Retype every record that appears below, unchanged.

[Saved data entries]
+++

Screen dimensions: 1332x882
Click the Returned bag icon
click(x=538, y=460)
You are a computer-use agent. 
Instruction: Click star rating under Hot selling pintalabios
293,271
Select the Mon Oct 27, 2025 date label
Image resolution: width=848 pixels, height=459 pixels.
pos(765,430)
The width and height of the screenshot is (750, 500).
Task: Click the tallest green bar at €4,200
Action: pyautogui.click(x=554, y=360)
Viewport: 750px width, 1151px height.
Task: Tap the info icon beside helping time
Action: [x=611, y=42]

+++

Written response »
Screen dimensions: 1332x882
Click the Returned bag icon
click(x=538, y=460)
You are a computer-use agent. 
Instruction: Click star rating under Hot selling pintalabios
293,271
Select the Mon Oct 27, 2025 date label
Image resolution: width=848 pixels, height=459 pixels.
pos(765,430)
The width and height of the screenshot is (750, 500).
Task: Click the tallest green bar at €4,200
Action: pyautogui.click(x=554, y=360)
Viewport: 750px width, 1151px height.
Task: Tap the info icon beside helping time
Action: [x=611, y=42]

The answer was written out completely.